Improved performance of a symmetrical solid oxide fuel cell by swapping the roles of doped ceria and La0.6Sr1.4MnO4+δ in the electrode

Abstract

Symmetrical solid oxide fuel cells (SSOFCs) show many advantageous features as compared with conventional cells with nickel cermet anode and oxide cathode. A K2NiF4-type layer-structured oxide, La0.6Sr1.4MnO4+δ (LSMO4), was reported to be a potential electrode for SSOFCs, and the modification of LSMO4 surface with samaria-doped ceria (SDC) and NiO was found to be the key in improving performance. In this study, the swapping of roles for SDC and LSMO4 in electrodes of SSOFCs is exploited, i.e., SDC is applied as the scaffold and LSMO4 as the surface modifier.
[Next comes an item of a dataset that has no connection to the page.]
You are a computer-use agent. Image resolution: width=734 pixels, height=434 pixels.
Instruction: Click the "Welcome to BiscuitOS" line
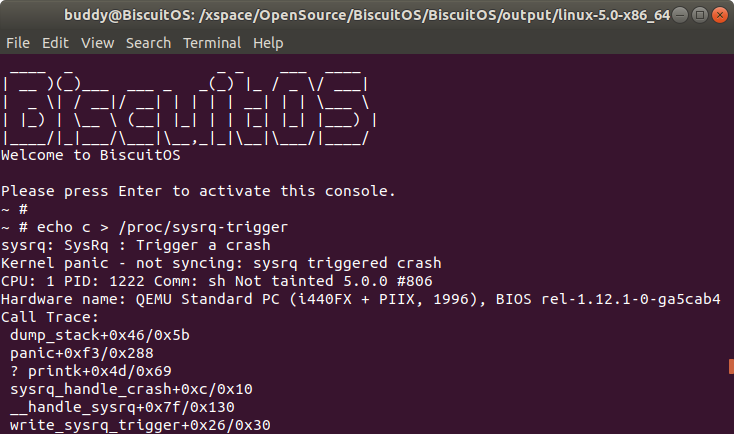point(90,155)
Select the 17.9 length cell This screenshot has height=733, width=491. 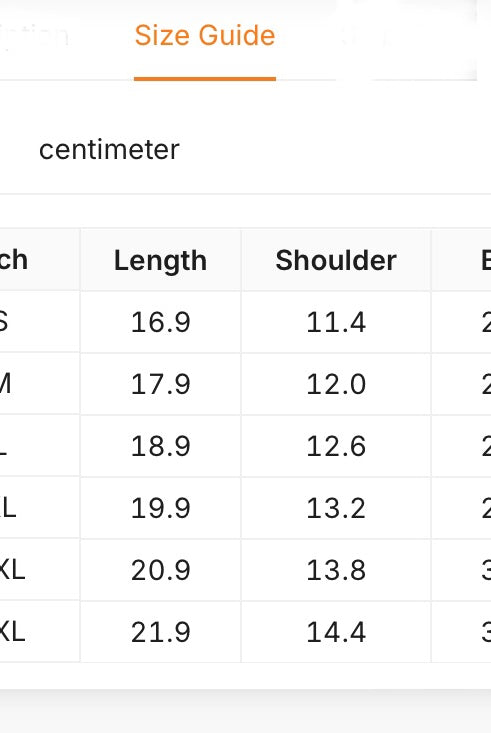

Different from pristine LSMO4, the impregnated LSMO4 demonstrates amorphous phase. Compared to NiO-SDC impregnated LSMO4, NiO-LSMO4/SDC electrodes show a superior cathodic performance with an area specific resistance of 0.1 Ω cm2 at 700 °C. Under optimized conditions, maximum power densities of 714 and 108 mW cm−2 at 800 °C are achieved for an electrolyte-supported symmetrical single cell with a NiO-LSMO4/SDC electrode operating with hydrogen and methane, respectively. The difference in performance of the electrodes built by swapping the role and function of the SDC and LSMO4 phases is discussed, and a possible mechanism responsible for such different behaviours in cell power outputs via the impregnation of LSMO4 (NiO)+SDC electrodes is proposed.